I showed up two hours early in order to get a good seat, and I still only managed to get a seat in the third row. Some privileged nobles of Fort Collins had “reserved seats.” The nerve.
The gloriously lit ballroom sat some 500 people, with about 75 standing against all four walls and a group of dedicated fans sitting around Strayed’s podium.
Everyone was teeming with excitement, and by everyone, I mean all the hundreds of happy old ladies who dragged their reluctant husbands along.
Husbands and boyfriends initially looked bored out of their minds, and were all putting their arms around their significant others for a mind-distracting cuddle, and to subconsciously say, “Honey, what on Earth did I do to deserve this impending torture?”
But, almost immediately, the crowd, including myself, fell in love with Cheryl Strayed.
Her novel “Wild,” is an autobiographical account of the lowest point in the author’s life, brought upon by a poisonous relationship and the unexpected death of her mother. She did what she thought she needed to do at the time — hike alone on the Pacific Crest Trail.
I haven’t read the book, though just from hearing Strayed read small excerpts, it sounds absolutely worth a read, even though I’ve already seen the film the book was based on.
The film, starring Reese Witherspoon, is a fantastic addition to the film canon of the American road trip. Strayed spoke highly of the film, and especially highly of Witherspoon, who became her dear friend during the shoot.
She recalled her short cameo at the beginning of the film where she plays a truck driver telling Reese “good luck” on her upcoming journey. Though a simple part, the line clearly weighed heavily on Strayed, who was essentially traveling back in time and giving advice to her younger self.
The novel is known for its brutally honest prose and ability to absolutely connect the reader through Strayed’s thoughts and personality. In this case, art was an imitation of life, as Strayed spoke in person with the same intensity and honesty as in the narration of her novel.
She proved to be a master public speaker, keeping the audience engaged —laughing and crying at all the appropriate moments. Even the aforementioned husbands and boyfriends found themselves holding back some tears after Strayed’s compassionate speeches.

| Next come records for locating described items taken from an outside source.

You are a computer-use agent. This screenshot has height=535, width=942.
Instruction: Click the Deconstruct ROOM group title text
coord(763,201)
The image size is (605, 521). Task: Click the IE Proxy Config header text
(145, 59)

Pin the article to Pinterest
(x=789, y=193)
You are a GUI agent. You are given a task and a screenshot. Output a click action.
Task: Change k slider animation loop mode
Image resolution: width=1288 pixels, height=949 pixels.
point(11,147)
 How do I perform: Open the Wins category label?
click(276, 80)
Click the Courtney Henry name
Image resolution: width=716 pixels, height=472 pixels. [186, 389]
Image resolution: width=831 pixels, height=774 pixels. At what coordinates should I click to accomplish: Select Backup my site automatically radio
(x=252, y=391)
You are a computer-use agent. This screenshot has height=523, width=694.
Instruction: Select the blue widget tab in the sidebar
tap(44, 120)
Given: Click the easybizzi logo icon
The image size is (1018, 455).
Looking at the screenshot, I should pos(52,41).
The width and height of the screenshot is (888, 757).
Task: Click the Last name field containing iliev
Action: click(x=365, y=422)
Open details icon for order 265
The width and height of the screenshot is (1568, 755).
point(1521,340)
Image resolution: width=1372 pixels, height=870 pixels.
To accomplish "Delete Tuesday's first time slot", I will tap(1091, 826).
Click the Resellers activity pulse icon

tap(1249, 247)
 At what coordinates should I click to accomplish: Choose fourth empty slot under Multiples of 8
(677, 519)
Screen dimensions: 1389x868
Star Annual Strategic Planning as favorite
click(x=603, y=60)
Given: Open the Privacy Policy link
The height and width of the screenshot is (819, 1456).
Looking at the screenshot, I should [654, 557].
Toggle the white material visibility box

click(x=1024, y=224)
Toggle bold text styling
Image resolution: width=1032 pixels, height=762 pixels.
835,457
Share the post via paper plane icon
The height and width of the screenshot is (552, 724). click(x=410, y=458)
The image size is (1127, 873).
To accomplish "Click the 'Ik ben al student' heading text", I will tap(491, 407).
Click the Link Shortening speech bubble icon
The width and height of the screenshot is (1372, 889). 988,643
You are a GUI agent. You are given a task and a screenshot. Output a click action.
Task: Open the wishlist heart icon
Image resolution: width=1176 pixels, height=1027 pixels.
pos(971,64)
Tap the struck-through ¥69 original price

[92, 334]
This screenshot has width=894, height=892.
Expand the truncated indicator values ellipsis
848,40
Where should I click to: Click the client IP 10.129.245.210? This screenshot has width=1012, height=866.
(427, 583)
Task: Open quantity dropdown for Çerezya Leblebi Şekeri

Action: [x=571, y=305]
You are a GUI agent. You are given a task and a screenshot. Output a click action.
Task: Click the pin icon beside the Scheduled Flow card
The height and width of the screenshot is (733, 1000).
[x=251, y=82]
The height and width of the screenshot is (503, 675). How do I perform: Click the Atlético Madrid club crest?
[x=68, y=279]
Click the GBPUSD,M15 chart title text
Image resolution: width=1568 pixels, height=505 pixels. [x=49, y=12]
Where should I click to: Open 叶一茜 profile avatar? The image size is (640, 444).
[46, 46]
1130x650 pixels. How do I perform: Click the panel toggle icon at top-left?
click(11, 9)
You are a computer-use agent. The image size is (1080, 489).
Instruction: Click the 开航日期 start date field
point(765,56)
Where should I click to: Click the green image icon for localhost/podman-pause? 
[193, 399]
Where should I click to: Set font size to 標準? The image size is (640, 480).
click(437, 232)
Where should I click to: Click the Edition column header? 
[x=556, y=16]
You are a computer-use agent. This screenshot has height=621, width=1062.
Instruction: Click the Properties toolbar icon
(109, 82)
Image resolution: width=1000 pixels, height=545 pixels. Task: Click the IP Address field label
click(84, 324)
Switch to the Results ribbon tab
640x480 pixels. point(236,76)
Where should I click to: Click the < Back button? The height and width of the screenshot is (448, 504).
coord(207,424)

She ended her reading with an excerpt from her essay collection “Tiny Beautiful Things,” which was definitely the most profound moment of the night, throwing out what is certainly one of her best lines from any of her work: “Don’t be afraid to break your own heart.”
After the reading she hosted an open Q and A session, for which the entire audience stayed, unable to pull themselves away from Strayed’s entertaining eloquence.
One brave girl came up to the microphone and told a heartbreaking story about the trials of her own life, and how reading “Wild” gave her a sudden vision of how everything could be better and gave her the courage to follow that vision.
Strayed also revealed her favorite quote, from Emily Dickinson, which perfectly accentuates the themes of her novel, and her life in general. It was, “If your nerve deny you, go above your nerve.”